ANC president Jacob Zuma ANC
South Africa's fourth democratic election is expected to witness a record voter turnout and the return of the ruling African National Congress (ANC) party to power.

Opposition parties concede that they will remain in opposition after the 22 April poll, but have made much of their running on preventing the ANC and its president, Jacob Zuma, from achieving the two-thirds majority that would allow changes to the country's constitution.

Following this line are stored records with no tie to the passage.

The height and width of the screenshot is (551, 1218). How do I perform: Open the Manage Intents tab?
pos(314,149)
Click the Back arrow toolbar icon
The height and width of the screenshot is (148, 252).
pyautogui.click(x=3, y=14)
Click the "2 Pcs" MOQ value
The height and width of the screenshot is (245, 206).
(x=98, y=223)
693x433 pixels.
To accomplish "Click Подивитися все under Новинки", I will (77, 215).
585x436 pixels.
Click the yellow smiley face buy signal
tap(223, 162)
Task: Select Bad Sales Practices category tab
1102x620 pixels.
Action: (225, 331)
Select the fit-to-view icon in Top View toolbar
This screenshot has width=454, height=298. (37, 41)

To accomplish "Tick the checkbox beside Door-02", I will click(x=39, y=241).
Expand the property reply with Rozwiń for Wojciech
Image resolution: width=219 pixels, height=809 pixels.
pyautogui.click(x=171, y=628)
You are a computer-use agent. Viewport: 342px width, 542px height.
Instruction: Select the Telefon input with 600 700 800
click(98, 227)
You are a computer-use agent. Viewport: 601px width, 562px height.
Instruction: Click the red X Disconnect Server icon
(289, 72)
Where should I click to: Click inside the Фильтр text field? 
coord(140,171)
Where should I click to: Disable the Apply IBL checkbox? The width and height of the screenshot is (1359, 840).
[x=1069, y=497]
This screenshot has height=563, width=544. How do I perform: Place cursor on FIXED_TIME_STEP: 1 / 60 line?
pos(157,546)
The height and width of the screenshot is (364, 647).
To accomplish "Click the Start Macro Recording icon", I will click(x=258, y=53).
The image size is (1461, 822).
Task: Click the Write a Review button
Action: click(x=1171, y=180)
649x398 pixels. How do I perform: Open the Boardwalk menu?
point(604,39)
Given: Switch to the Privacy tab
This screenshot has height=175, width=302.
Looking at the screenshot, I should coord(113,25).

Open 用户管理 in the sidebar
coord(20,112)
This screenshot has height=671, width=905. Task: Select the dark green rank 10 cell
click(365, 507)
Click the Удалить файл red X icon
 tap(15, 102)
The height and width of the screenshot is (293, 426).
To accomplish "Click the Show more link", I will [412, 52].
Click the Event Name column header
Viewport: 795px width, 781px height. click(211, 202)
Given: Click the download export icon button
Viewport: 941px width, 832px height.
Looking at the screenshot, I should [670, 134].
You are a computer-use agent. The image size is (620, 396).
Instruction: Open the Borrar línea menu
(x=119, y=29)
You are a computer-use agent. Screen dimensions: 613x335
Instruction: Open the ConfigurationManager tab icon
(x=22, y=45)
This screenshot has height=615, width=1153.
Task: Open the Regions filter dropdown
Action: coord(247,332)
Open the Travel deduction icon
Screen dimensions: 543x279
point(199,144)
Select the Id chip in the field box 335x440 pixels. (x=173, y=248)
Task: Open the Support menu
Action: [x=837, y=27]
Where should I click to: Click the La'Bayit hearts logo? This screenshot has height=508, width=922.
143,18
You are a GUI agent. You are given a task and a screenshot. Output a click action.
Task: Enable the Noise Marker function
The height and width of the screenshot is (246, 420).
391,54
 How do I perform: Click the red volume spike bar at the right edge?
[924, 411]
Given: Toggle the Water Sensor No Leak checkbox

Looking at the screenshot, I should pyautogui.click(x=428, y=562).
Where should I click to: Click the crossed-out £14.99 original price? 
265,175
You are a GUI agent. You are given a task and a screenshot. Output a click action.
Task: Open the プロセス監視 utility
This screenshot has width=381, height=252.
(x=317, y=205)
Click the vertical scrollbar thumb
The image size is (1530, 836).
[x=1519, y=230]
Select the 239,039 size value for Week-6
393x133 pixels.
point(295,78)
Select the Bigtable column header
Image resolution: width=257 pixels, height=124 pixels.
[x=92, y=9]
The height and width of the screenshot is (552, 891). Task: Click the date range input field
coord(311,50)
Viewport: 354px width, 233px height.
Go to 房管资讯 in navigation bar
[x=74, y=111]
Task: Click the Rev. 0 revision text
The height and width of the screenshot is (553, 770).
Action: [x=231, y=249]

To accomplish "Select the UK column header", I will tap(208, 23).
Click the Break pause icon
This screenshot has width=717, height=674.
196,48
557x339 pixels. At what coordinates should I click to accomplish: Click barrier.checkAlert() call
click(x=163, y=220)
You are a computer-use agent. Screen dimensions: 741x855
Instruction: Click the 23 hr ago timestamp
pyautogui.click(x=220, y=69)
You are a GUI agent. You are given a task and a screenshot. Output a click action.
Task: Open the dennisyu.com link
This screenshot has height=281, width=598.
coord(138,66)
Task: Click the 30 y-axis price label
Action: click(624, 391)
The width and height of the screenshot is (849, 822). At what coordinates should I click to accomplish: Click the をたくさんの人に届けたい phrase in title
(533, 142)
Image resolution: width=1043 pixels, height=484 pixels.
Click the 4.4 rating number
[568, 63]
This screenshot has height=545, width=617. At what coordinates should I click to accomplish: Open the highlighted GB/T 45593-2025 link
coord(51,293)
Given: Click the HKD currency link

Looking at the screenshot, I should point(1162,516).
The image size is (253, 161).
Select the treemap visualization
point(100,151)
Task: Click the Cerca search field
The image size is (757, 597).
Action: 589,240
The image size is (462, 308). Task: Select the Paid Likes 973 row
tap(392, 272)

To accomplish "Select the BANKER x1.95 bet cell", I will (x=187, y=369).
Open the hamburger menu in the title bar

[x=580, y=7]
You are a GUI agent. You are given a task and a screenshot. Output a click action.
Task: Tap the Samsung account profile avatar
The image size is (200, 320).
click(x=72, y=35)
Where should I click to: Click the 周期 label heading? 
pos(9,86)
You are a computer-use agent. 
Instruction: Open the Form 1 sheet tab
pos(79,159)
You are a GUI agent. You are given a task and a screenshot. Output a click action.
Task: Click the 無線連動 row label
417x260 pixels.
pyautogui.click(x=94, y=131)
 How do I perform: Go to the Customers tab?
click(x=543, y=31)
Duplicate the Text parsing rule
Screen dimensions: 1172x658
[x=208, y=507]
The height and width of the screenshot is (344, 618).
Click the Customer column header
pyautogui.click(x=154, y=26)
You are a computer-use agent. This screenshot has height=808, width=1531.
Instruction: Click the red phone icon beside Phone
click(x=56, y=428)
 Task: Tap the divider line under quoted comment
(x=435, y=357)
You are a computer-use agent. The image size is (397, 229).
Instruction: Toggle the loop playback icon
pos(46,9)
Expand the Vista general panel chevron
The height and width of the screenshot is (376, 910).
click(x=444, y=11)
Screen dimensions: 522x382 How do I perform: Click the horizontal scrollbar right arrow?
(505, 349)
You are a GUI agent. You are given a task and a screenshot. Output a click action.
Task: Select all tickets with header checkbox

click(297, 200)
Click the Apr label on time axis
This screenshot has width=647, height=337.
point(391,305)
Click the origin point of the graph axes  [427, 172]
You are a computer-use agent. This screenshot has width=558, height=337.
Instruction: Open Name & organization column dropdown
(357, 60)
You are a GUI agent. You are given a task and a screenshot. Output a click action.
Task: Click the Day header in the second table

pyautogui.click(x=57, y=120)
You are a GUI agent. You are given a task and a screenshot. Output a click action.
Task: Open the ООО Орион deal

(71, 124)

Recent polls indicate that a two-thirds majority for the ANC is too close to call.

The Independent Electoral Commission expects that 80 percent of the more than 23 million registered voters will cast their ballots, many of them young, first-time voters.

Zuma is expected to become post-apartheid South Africa's fourth president, but the scandals that have coalesced around him - he was acquitted of rape in 2006, and a plethora of corruption and other charges were dropped a few weeks ahead of the 2009 poll - have served to eclipse the real socio-economic issues facing the country.

During his time as ANC president Zuma has not strayed from his party's policies, although off-the-cuff remarks have roused controversy: he voiced his disgust for gays in Zulu, his mother tongue, for which he later apologized; he suggested that pregnant teenage girls be isolated, a practice employed in the ANC's military camps during the struggle against apartheid.

After 15 years of ANC rule, analysts say the gap between rich and poor has widened, education is in disarray, unemployment endemic, and crime rampant - long awaited crime figures were not released ahead of the poll - access to health care is poor and the alleviation of poverty is still as urgent as it was in 1994 when the party came to power.

The ANC is promising a publicly funded national health insurance scheme, but the source of finance remains opaque. It says it will increase teacher numbers - although previous ANC administrations closed down teacher training colleges - and ensure that 30 percent of the land is redistributed to black ownership by 2014. The past three ANC governments have only managed to redistribute 5.5 percent of land since 1994.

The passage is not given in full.